Updated Jun 19, 2026

Dataclasses & Modern Modeling

A huge fraction of the classes you'll ever write are just bags of fields. A Point with an x and a y. A User with a name, an email, and an age. There's no clever behavior - the class exists only to hold a few values together and let you compare and print them.

Back in Phase 6 you wrote these by hand, and in Phase 10 you learned that the comparing and printing live in dunder methods like __repr__ and __eq__. Put those two facts together and a problem appears: for every bag-of-fields class, you end up writing the same __init__, the same __repr__, the same __eq__ - by hand, every time.
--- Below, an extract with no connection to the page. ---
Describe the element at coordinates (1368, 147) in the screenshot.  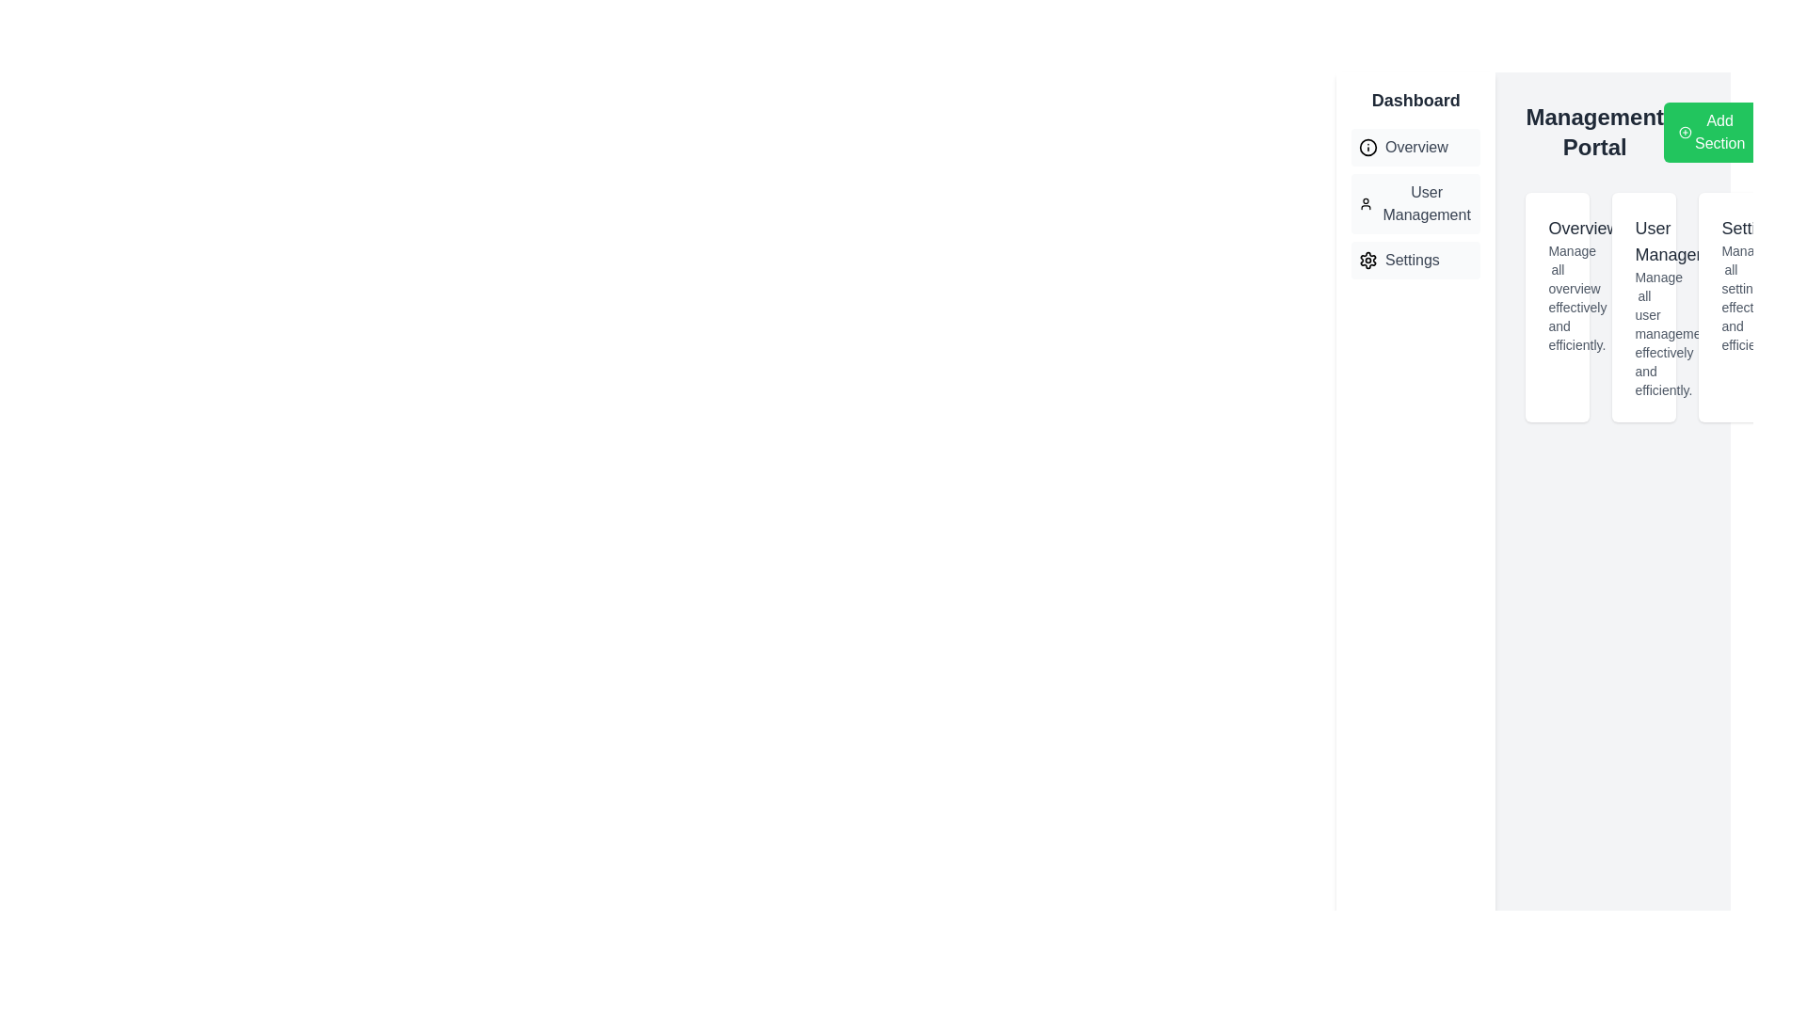
I see `the outer circular part of the SVG icon located in the sidebar next to the 'Overview' text link` at that location.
It's tedious, it's easy to get subtly wrong, and it's pure ceremony.

Modern Python kills that ceremony. This phase is about the tools that write the boilerplate for you so you can describe what your data is and stop typing the parts a machine could.
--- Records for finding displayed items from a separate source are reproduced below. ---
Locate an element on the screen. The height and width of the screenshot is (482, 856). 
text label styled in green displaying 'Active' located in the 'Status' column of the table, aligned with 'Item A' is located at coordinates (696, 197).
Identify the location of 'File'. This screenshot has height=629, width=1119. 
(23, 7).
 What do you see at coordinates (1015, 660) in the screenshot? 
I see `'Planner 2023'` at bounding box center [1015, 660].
The boilerplate problem - see it first

Here's an honest, hand-written bag-of-fields class. Nothing here is clever; every line is obligatory.

class Point:
    def __init__(self, x, y):
        self.x = x
        self.y = y

    def __repr__(self):
        return f"Point(x={self.x!r}, y={self.y!r})"

    def __eq__(self, other):
        if not isinstance(other, Point):
            return NotImplemented
        return (self.x, self.y) == (other.x, other.y)

Three methods, and not one of them says anything about what a Point means. The only real information in the whole class is "a point has an x and a y." Everything else is the machinery you're forced to hand-crank: store the args, make it print nicely, make two points with equal coordinates compare equal.

⚠️ And it's not just tedious - it's a place bugs hide. Add a z coordinate later and you must remember to touch __init__, __repr__, and __eq__. Miss one and you get a class that constructs fine but prints the old shape or compares wrong, quietly.

@dataclass - describe the fields, get the methods for free

What it actually is. @dataclass is a decorator from the standard library that reads the typed fields you declare at the top of a class and generates __init__, __repr__, and __eq__ for you from them. You write the data; it writes the ceremony.

📝 Decorator - a thing you put above a class or function with @name that transforms it. You met the idea in passing; here, @dataclass takes your field declarations and adds the dunder methods to the class before you ever use it.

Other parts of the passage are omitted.